WHAT THE TASK ASKS: Rewrite the lines beginning at the one that contains "Click the Attack Types column header" and ending with the last line, switching "Attack Types" to "Threat Types" and leaving everything else unchanged.

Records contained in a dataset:
+ + + +
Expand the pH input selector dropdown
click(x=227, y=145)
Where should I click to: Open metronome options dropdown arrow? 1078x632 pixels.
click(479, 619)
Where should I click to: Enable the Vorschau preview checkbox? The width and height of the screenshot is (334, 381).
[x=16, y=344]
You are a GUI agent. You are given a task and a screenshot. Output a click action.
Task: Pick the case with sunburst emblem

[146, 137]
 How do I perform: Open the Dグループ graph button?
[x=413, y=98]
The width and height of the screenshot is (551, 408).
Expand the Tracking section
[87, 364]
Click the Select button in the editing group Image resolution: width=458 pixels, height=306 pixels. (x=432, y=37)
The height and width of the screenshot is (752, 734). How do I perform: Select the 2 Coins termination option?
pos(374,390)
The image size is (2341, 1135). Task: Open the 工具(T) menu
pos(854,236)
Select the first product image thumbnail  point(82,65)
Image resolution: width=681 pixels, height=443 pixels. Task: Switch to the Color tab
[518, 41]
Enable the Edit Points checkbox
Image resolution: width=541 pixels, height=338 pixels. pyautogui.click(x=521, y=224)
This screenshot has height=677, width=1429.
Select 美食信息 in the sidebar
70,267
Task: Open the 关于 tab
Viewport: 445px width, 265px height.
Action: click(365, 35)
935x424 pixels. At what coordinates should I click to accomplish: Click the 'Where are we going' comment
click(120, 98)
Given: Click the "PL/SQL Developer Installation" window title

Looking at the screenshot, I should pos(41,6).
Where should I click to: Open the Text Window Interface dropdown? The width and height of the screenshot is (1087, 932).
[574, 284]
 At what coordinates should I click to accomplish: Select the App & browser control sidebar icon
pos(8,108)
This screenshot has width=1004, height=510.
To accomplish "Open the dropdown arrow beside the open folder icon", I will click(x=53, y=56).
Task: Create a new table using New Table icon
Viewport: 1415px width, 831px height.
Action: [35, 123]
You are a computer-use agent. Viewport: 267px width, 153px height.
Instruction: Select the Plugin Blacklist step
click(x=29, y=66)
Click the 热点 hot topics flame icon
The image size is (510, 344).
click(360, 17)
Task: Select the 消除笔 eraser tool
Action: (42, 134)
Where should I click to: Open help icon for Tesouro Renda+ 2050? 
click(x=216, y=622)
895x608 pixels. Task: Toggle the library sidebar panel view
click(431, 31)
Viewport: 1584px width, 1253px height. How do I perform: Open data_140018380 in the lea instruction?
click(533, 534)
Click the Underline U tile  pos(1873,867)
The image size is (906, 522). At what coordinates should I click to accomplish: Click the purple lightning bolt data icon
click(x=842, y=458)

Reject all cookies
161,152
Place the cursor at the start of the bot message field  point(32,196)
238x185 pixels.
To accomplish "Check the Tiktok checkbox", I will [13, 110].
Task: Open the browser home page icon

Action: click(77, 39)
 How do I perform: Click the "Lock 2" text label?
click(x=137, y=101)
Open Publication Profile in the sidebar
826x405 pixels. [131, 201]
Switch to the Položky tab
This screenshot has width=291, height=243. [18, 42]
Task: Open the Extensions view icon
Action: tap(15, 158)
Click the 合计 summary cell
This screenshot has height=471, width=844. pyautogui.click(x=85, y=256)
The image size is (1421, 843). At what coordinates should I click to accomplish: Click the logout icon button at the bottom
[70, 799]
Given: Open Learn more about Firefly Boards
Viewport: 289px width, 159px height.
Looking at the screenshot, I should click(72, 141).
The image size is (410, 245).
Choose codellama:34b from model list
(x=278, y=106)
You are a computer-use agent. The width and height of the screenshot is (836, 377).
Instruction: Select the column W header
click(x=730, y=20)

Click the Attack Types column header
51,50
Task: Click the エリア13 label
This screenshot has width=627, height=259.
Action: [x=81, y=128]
+ + + +
WORKED SOLUTION:
Click the Threat Types column header
51,50
Task: Click the エリア13 label
This screenshot has width=627, height=259.
Action: [x=81, y=128]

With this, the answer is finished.